The two leading Republican presidential contenders weighed in today on the Palestinian initiative at the United Nations. Both Rick Perry and Mitt Romney urged the administration to threaten to cut off the flow of U.S. aid to the Palestinian Authority to persuade them to back off on their attempt to evade peace talks by trying to get the UN to unilaterally grant them statehood. In addition, both believe the United States must also re-evaluate funding of any U.N. agency or organization that recognizes Palestinian independence under these circumstances.
The administration seems to have no interest in such a tactic, and it is likely the statements of both Perry and Romney will be dismissed by the media as mere politicking that displays little insight about the intricacies of international diplomacy. But both the administration and the media will be wrong about that. After months of futile attempts at appeasing the Palestinians in order to get them to abandon their UN gambit, it is high time the United States exercises its not inconsiderable leverage over both the PA and the UN.
The arguments against cutting of funding to the PA put forward by both the administration and even some in Israel are based on the idea an aid cutoff would lead to disaster on the ground in the West Bank. Without foreign money the corrupt and bankrupt PA will collapse, a turn of events that would only benefit Hamas, which is waiting patiently in the wings in their already independent state in Gaza for its Fatah rivals to lose power.

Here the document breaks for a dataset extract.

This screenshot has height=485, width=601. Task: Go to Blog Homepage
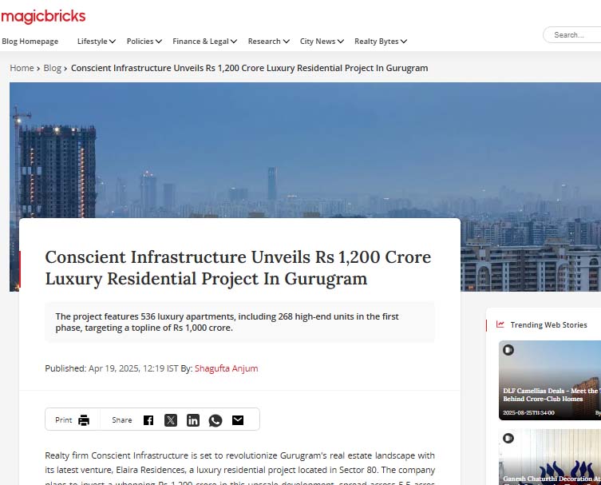pyautogui.click(x=30, y=42)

That may all be true, but the only reason PA leader Mahmoud Abbas has flouted U.S. interests by going to the UN in order to evade negotiations is he is convinced President Obama is too weak-willed and too besotted with a policy of appeasement to threaten the Palestinians. He actually expects to be allowed to spite U.S. interests, destroy the U.S.-sponsored peace process and undermine its influence and still get hundreds of millions of dollars in U.S. taxpayer aid to go on funding his corrupt government. UN agencies that are just as dependent on American largesse similarly believe Obama is too ideologically committed to the concept of multilateralism to do anything to diminish the world body–even when it seeks to harm America and its ally Israel.

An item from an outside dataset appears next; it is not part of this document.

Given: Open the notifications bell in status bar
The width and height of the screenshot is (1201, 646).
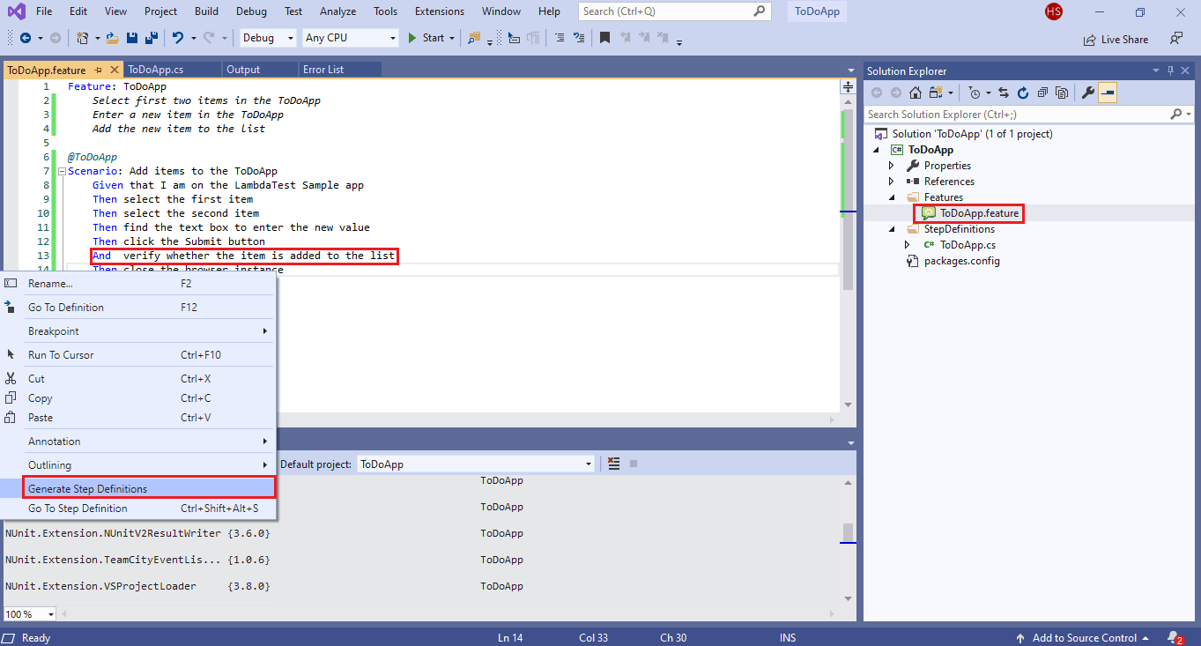Looking at the screenshot, I should 1172,637.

The only way to stop the Palestinians from executing a plan aimed at gaining international recognition for their independence without first having made peace with Israel is to make it clear to them and their cheering section at the UN that to do so will mean an end to the U.S. gravy train that has amply funded their shenanigans in the past. Rather than an example of cowboy diplomacy, a credible threat would stop the Palestinians and the UN in their tracks, because it is not likely Abbas would be willing to commit political suicide merely in order to score some points at the expense of both the U.S. and Israel in New York this month.

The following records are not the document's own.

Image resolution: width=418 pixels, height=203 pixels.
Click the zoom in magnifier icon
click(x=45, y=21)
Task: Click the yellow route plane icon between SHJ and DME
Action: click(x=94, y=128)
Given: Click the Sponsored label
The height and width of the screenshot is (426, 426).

But of course, Abbas has no such fear. He knows Obama is so afraid of rocking the international boat, there is nothing the Palestinians or the UN could do to interrupt the flow of American cash to their coffers. Nevertheless, Congress should exercise its power over the national purse to stop the flow of aid and pass House Foreign Affairs Committee chairwoman Rep. Ileana Ros-Lehtinen’s bill, which would do exactly that.
The problem here is not the prospect of a collapse of the PA or a shortfall for the United Nations. It is the ever more imminent collapse of American credibility on the international stage, so long as Barack Obama refuses to act to defend its interests.